:: Instructions to follow ::
Every record must reappear in the answer exactly as given.

Stored items
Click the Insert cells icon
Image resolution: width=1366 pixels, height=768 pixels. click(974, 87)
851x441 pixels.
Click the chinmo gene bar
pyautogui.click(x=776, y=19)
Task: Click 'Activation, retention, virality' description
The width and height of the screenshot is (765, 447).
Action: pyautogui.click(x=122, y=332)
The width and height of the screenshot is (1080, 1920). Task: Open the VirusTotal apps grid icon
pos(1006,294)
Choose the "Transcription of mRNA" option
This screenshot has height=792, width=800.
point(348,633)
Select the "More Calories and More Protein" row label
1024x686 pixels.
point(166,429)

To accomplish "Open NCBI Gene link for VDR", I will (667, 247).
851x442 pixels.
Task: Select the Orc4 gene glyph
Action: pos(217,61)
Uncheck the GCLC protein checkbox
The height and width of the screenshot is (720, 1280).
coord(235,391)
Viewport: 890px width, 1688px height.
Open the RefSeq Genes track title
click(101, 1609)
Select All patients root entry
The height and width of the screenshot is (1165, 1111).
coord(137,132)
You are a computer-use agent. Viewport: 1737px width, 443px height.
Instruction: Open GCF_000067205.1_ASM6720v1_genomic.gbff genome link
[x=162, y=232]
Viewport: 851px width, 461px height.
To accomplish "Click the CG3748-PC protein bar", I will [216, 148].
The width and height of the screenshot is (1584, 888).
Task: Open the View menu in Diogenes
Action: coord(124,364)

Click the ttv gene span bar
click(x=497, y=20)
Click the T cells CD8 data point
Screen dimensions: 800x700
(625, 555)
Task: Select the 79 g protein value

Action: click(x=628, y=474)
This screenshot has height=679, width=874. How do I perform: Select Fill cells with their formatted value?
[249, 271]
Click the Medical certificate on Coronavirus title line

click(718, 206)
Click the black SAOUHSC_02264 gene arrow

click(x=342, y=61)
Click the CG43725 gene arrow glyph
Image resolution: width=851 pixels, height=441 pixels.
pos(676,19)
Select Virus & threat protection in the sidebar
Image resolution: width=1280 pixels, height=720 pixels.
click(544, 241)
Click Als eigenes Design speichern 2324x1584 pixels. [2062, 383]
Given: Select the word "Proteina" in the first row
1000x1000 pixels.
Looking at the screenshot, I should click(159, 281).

:: Reply ::
Click the Insert cells icon
Image resolution: width=1366 pixels, height=768 pixels. click(974, 87)
851x441 pixels.
Click the chinmo gene bar
pyautogui.click(x=776, y=19)
Task: Click 'Activation, retention, virality' description
The width and height of the screenshot is (765, 447).
Action: pyautogui.click(x=122, y=332)
The width and height of the screenshot is (1080, 1920). Task: Open the VirusTotal apps grid icon
pos(1006,294)
Choose the "Transcription of mRNA" option
This screenshot has height=792, width=800.
point(348,633)
Select the "More Calories and More Protein" row label
1024x686 pixels.
point(166,429)

To accomplish "Open NCBI Gene link for VDR", I will (667, 247).
851x442 pixels.
Task: Select the Orc4 gene glyph
Action: pos(217,61)
Uncheck the GCLC protein checkbox
The height and width of the screenshot is (720, 1280).
coord(235,391)
Viewport: 890px width, 1688px height.
Open the RefSeq Genes track title
click(101, 1609)
Select All patients root entry
The height and width of the screenshot is (1165, 1111).
coord(137,132)
You are a computer-use agent. Viewport: 1737px width, 443px height.
Instruction: Open GCF_000067205.1_ASM6720v1_genomic.gbff genome link
[x=162, y=232]
Viewport: 851px width, 461px height.
To accomplish "Click the CG3748-PC protein bar", I will [216, 148].
The width and height of the screenshot is (1584, 888).
Task: Open the View menu in Diogenes
Action: coord(124,364)

Click the ttv gene span bar
click(x=497, y=20)
Click the T cells CD8 data point
Screen dimensions: 800x700
(625, 555)
Task: Select the 79 g protein value

Action: click(x=628, y=474)
This screenshot has height=679, width=874. How do I perform: Select Fill cells with their formatted value?
[249, 271]
Click the Medical certificate on Coronavirus title line

click(718, 206)
Click the black SAOUHSC_02264 gene arrow

click(x=342, y=61)
Click the CG43725 gene arrow glyph
Image resolution: width=851 pixels, height=441 pixels.
pos(676,19)
Select Virus & threat protection in the sidebar
Image resolution: width=1280 pixels, height=720 pixels.
click(544, 241)
Click Als eigenes Design speichern 2324x1584 pixels. [2062, 383]
Given: Select the word "Proteina" in the first row
1000x1000 pixels.
Looking at the screenshot, I should click(159, 281).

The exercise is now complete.